===== RECORDS FOR THIS TASK =====
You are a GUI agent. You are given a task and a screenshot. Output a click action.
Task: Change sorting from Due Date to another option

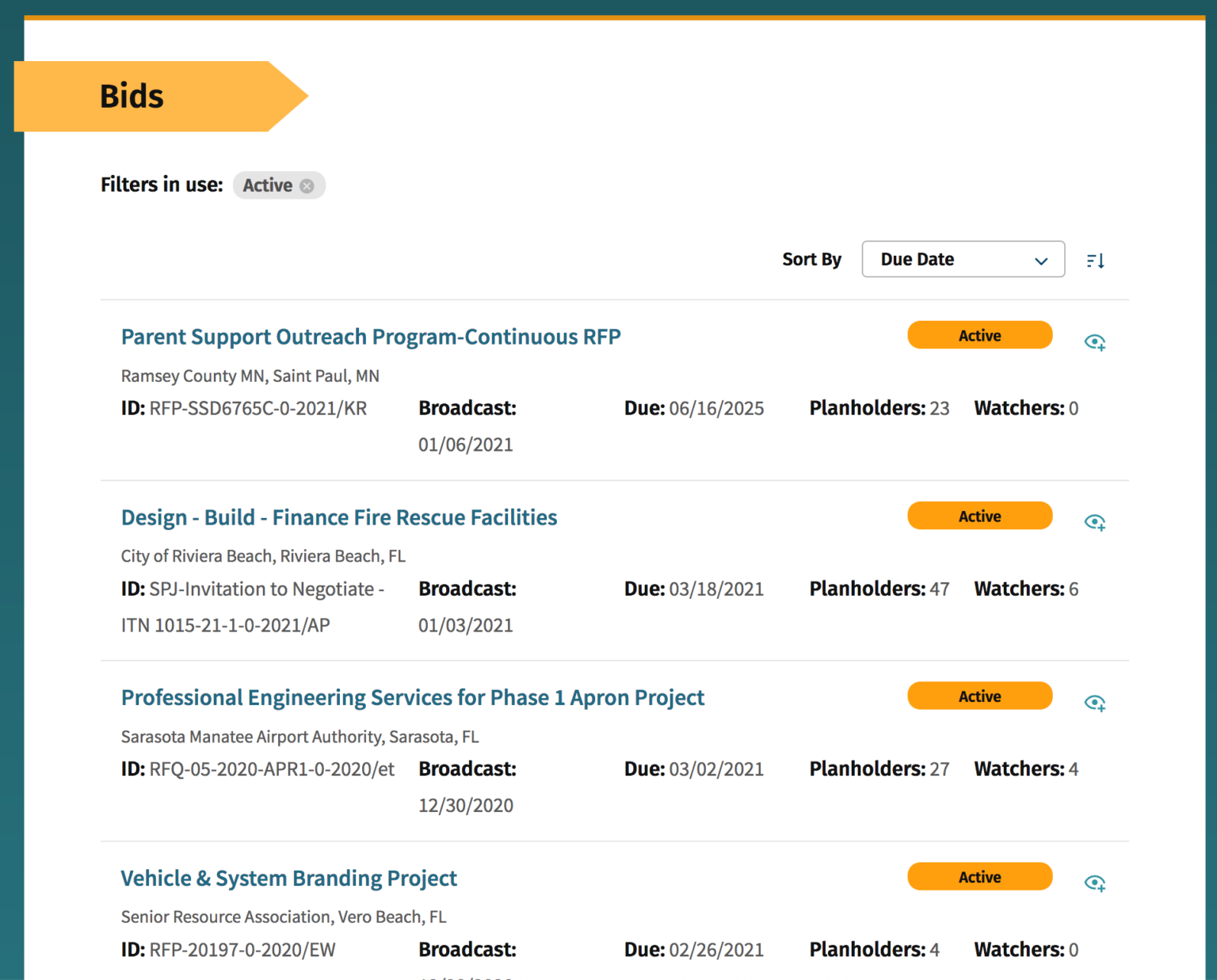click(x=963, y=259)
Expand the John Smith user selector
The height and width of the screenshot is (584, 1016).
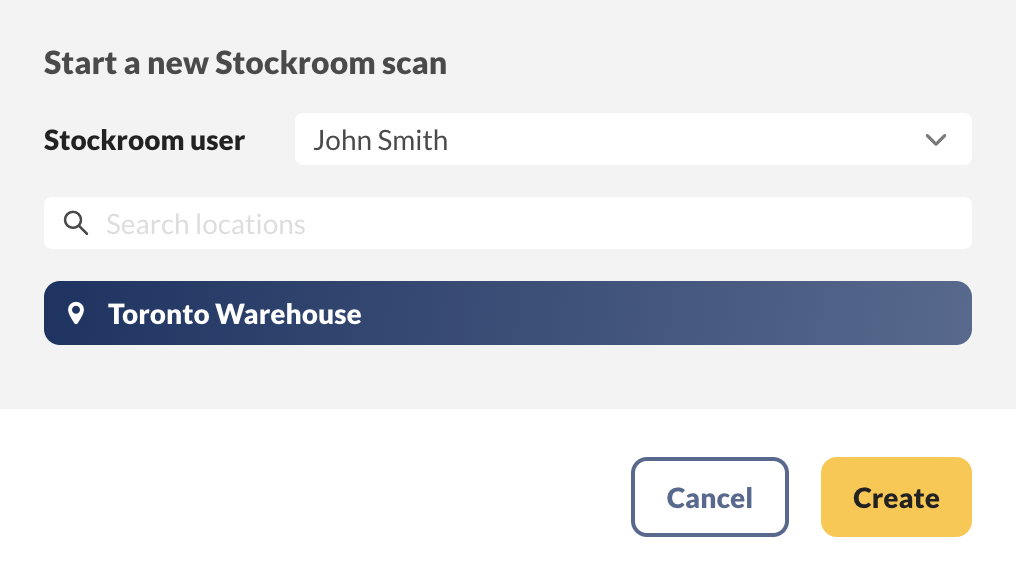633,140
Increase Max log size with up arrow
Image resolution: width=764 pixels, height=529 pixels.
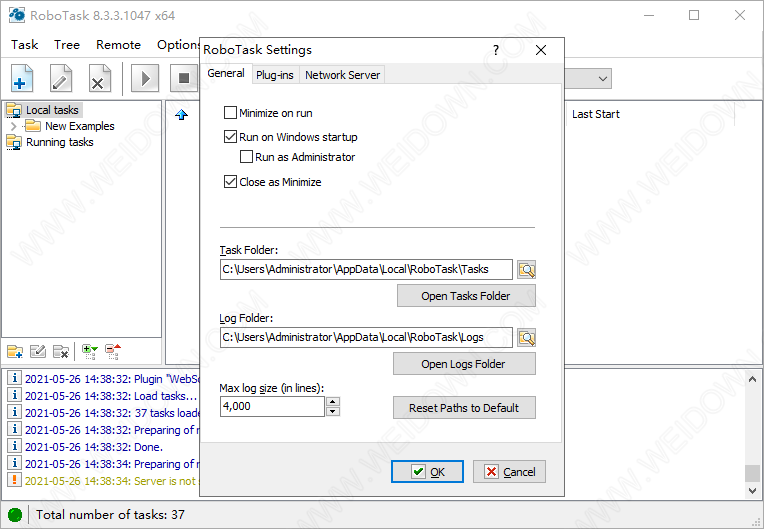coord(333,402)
=====
===== RECORDS FOR THIS TASK =====
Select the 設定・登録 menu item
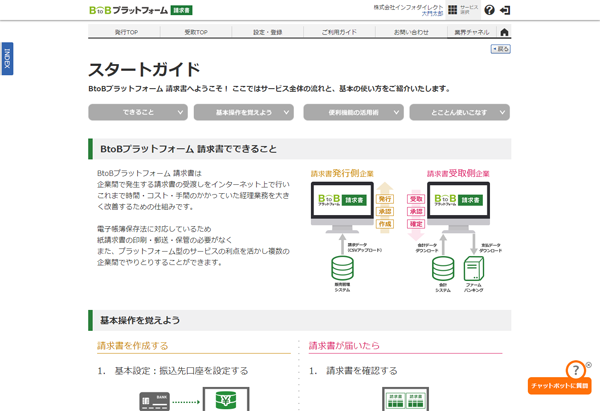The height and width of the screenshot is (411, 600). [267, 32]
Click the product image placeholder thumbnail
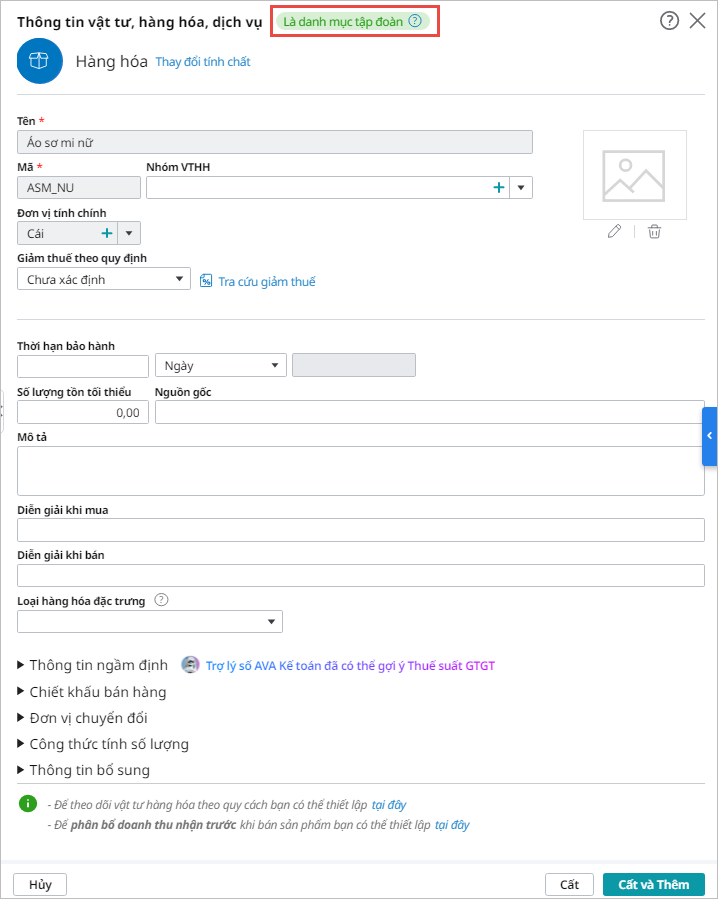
=====
Copy out exactly the material that runs from the line with "Select the 設定・登録 menu item" to the line with "Click the product image placeholder thumbnail", ends included, and leave the pictures behind.

ANSWER SECTION
Select the 設定・登録 menu item
The height and width of the screenshot is (411, 600). [267, 32]
Click the product image placeholder thumbnail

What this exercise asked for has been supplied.